Milton Avery

CURATOR / CREATIVE

EXHIBITION REVIEW

American Colourist

MILTON AVERY

ON VIEW AT THE ROYAL ACADEMY OF ARTS

A major retrospective investigating the works of an artist who, in allowing the influence of others, carved his own “staunchly independent path”.

Fulfilled by the stimulus of both European modernism and the practice of his avant-garde American contemporaries, this show unwinds a vast collation of Milton Avery’s most celebrated works.

Where the height of his career landed on this transitional period between the two historical discourses, it was truly a delight to see the variation of his experimentation. He remained wonderfully untethered by any particular formula and rather allowed the scenes of everyday life and loved ones to impress into the pores of his canvases.  

Avery’s brilliance lies in his non associative colours and confidence in heavy abstraction that remain to “never invent what his eye did not witness”

Royal Academy of Arts

 

Coney Island

Whilst some works visited the en plein air compositional approach, others teetered onto the richer seductive pallet, perhaps hinting towards that of Parisian modernism. His Coney Island piece in particular was suggestive of this influence. That rather vivacious debauchery found in the work of Toulouse-Lautrec for example, is presenting its influence in the obscured angle of this active scene.

Man with Pipe 1934

The confidently striking ‘Man with Pipe’ was a personal favourite.

The secret sauce to Avery’s fascinating trajectory was this trans-Atlantic middle ground that wavers from what was initially deeply euro-centric to then an unquestionable immersion into abstract expressionism and colour field painting, akin to that of Rothko.
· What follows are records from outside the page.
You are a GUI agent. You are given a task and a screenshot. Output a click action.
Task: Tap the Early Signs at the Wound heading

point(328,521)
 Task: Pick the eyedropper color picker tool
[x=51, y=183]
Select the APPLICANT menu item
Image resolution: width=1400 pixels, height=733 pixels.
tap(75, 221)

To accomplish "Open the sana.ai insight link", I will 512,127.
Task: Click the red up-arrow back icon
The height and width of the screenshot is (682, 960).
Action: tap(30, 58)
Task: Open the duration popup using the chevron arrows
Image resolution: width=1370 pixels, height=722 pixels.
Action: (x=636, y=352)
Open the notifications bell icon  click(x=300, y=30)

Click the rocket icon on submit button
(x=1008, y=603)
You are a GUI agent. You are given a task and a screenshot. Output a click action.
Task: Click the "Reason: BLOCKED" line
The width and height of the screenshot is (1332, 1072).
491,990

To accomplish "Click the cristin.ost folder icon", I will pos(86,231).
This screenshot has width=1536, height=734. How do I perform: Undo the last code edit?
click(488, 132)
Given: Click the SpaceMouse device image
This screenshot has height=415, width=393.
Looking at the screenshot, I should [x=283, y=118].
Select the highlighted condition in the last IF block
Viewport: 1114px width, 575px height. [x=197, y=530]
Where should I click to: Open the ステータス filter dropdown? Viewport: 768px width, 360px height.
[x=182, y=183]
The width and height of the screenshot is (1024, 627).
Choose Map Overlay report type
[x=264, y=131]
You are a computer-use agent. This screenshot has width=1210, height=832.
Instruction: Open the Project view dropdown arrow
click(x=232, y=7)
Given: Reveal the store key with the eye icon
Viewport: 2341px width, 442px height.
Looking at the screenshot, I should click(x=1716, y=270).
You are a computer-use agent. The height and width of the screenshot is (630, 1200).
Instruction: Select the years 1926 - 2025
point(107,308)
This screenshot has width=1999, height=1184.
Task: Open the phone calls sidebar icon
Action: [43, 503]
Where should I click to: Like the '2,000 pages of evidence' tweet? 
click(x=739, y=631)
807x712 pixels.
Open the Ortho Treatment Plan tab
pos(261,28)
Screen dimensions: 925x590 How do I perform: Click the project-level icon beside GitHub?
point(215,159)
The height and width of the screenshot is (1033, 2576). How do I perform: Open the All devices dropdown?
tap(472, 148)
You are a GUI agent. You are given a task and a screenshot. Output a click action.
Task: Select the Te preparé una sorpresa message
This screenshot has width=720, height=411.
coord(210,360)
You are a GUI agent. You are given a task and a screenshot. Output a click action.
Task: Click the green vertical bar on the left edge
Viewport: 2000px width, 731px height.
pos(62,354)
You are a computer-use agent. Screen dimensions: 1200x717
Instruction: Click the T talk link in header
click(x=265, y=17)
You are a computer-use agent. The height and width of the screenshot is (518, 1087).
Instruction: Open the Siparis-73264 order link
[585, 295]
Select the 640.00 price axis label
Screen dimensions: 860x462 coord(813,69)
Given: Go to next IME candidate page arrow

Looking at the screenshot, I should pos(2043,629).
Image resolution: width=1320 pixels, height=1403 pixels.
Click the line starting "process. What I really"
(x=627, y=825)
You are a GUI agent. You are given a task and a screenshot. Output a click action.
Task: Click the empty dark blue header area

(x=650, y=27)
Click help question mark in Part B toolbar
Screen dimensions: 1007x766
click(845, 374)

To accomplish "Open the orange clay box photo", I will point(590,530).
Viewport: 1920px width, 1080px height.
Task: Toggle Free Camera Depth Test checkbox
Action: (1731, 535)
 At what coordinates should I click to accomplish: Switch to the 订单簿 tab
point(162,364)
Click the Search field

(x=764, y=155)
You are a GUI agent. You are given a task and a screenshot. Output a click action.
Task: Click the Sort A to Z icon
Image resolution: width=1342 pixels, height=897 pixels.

The bold lines that carve through his subjects remains a confident element throughout his practice, although this is not to negate from the balanced sensibility of his earthy colour pallet.  His ability to impress layers of evocative depth becomes a more refined element over time, as we see with the perfectly symmetrical March in Babushka.

March in Babushka 1944

The winter green against the barely-there etching of the face brings out a light delicacy unseen in his bolder colour field focused portraits that emerged later on.

Two Figures

As we enter the latter end of his career the figures become more languid and indifferent in their confrontation to the viewer. His focus begins to lean more into the harmony of colour and composition, as opposed to detail and form.

Blue Sea, Red Sky

We’re in cape cod here where he spent the summer with Rothko and Gottlieb. The reduced human form and simplified flattened planes of colour bring us to the hallmark of his visual practice. We start to lose the figurative presence completely as his confidence and finesse in abstraction progresses.

Dune Brushes

This piece reminds me of the topographical landscape practices we see from Helen Frankenthaler.

Beach Blankets

The warmth in these works highlight a final shift in dialogue from where he once marvelled on the figuration of Matisse and Lautrec, here he is absorbing the younger style of the incoming abstract expressionists.

Such strength in dialogue through the configuration of colour and shape is what framed this exhibit to truly so captivating.

As the poet Kelly Grovier suggests in a feature for the RA magazine,

“If you want to hear Avery … listen closely to the canvases themselves – to the exquisite colloquies they strike, deliberately or subconsciously, with everyone from Ernest Lawson to Toulouse-Lautrec, Henri Matisse to Mark Rothko.”